In the footsteps of greats
Frankie Dettori, 51, becomes the third jockey – and the first current jockey – to be inducted into the Hall of Fame, following other greats in Lester Piggott and Pat Eddery. Meanwhile Dancing Brave, trained by Guy Harwood and owned by the late Prince Khalid Abdullah, is the sixth horse to join the Hall of Fame, 36 years after winning the 2000 Guineas at Newmarket.
Speaking of his induction, Dettori said: “Joining the QIPCO British Champions Series Hall of Fame gives me an immense feeling of pride and I’m honoured for my career to be recognised in this way, placing me alongside others who I have looked up to my whole life. Lester (Piggott) was my idol when I came over from Italy and I was lucky to ride against him on a few occasions, while Pat (Eddery) was the most gifted horseman I have ever seen.

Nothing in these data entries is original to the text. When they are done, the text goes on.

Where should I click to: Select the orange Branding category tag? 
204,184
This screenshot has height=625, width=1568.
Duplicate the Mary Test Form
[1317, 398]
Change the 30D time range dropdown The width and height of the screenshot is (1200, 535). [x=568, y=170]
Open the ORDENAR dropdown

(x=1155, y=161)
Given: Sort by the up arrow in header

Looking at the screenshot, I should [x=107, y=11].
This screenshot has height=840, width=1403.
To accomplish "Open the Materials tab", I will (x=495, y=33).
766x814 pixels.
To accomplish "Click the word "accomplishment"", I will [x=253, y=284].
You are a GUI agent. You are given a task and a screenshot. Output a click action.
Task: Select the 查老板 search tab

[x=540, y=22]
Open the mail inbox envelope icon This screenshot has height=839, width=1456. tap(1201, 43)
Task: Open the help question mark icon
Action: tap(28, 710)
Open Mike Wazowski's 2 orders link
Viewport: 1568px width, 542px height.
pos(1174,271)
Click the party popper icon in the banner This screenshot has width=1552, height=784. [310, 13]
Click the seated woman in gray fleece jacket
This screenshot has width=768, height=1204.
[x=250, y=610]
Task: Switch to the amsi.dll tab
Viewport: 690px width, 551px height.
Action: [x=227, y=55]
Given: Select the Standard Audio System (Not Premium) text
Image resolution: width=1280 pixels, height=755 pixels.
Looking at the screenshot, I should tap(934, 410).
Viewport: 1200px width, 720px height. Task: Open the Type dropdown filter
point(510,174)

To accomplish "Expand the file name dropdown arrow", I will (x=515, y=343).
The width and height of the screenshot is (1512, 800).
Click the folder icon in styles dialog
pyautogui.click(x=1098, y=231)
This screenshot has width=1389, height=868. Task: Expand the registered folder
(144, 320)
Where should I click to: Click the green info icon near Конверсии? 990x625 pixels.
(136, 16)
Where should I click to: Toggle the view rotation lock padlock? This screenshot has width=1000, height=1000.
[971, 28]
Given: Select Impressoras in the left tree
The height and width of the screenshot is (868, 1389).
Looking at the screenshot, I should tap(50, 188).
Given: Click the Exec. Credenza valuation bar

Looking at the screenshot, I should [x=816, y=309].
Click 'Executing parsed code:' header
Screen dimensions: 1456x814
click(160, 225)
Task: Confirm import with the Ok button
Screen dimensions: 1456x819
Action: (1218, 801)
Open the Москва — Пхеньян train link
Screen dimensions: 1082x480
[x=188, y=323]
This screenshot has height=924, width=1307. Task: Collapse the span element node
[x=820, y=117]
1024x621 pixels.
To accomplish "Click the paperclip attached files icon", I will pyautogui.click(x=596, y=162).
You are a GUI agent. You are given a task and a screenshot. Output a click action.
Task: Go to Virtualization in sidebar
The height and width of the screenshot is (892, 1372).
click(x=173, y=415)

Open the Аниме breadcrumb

“When I first started out, my ambition was to be a mid-division jockey. This spiralled out of control early on; I quickly became Champion Jockey, I got an awesome job with Luca (Cumani), and the dream came alive. When I first set out on this path, I didn’t quite believe in myself but, as things snowballed, I realised I could make it to become the jockey I am today.”
Dettori has been thrilling racing fans for 35 years and is a sporting superstar recognised by a global audience, known as much for his vibrancy out of the saddle as he is for his excellence in it. He has ridden almost 3,300 British winners (a number exceeded only by Lester Piggott and Willie Carson) and has also enjoyed vast success all around the world, winning major races in no fewer than 24 countries. His six victories in France’s most coveted race, the Prix de l’Arc de Triomphe, remains a record.
A day racing fans will never forget was when a young Dettori rode all seven winners on a card at Ascot on September 28th 1996. With cumulative odds of 25,051-1, the ‘Magnificent Seven’ earned one punter £500,000 and made the Italian a household name. Dettori said of the infamous day: “Winning every race on a card was something that I didn’t think was possible, not in my lifetime anyway. It’s the biggest achievement of my career, without question.” That racecard currently makes up part of the Hall of Fame display at the National Horseracing Museum.
No fewer than 270 of his victories have been in Group One/Grade One races, the highest level, and his 21 Classic victories in Britain have included two triumphs in The Derby aboard Authorized (2008) and Golden Horn (2015). He has enjoyed 76 winners at Royal Ascot, a tally only bettered by Piggott, and he has been top jockey at the prestigious meeting on eight occasions, including in 2019 and 2020.
Dancing Brave becomes sixth horse Hall of Famer
Dancing Brave carried almost all before him during his captivating career and his brilliance is recognised through his induction into the QIPCO British Champions Series Hall of Fame.
The bay colt dazzled in 1986 when his six victories included the 2000 Guineas, Eclipse, King George VI and Queen Elizabeth Stakes and an epic renewal of the Prix de l’Arc de Triomphe. He was also an unlucky loser in The Derby, although the manner of his defeat only added to his legend.
Following The Derby, Dancing Brave bounced back and went on to win four races that year, including the Arc at Longchamp. From an unfavourably wide draw and with Hall of Fame jockey Eddery on board, Dancing Brave defeated a remarkably tough field of 14 opponents, including the likes of Derby winner Shahrastani, Acatenango (German Derby winner) and Bering (French Derby winner). Despite having 11 rivals in front of him with just a furlong and a half left, Dancing Brave showed astonishing pace to surge to the front and win comfortably in a record time.
The only horse rated superior to him since the International Classifications were first published, in 1977, has been the mighty Frankel, who was also owned by Prince Khalid under his Juddmonte Farms banner and who became the first horse to be inducted into the QIPCO British Champions Series Hall of Fame last year.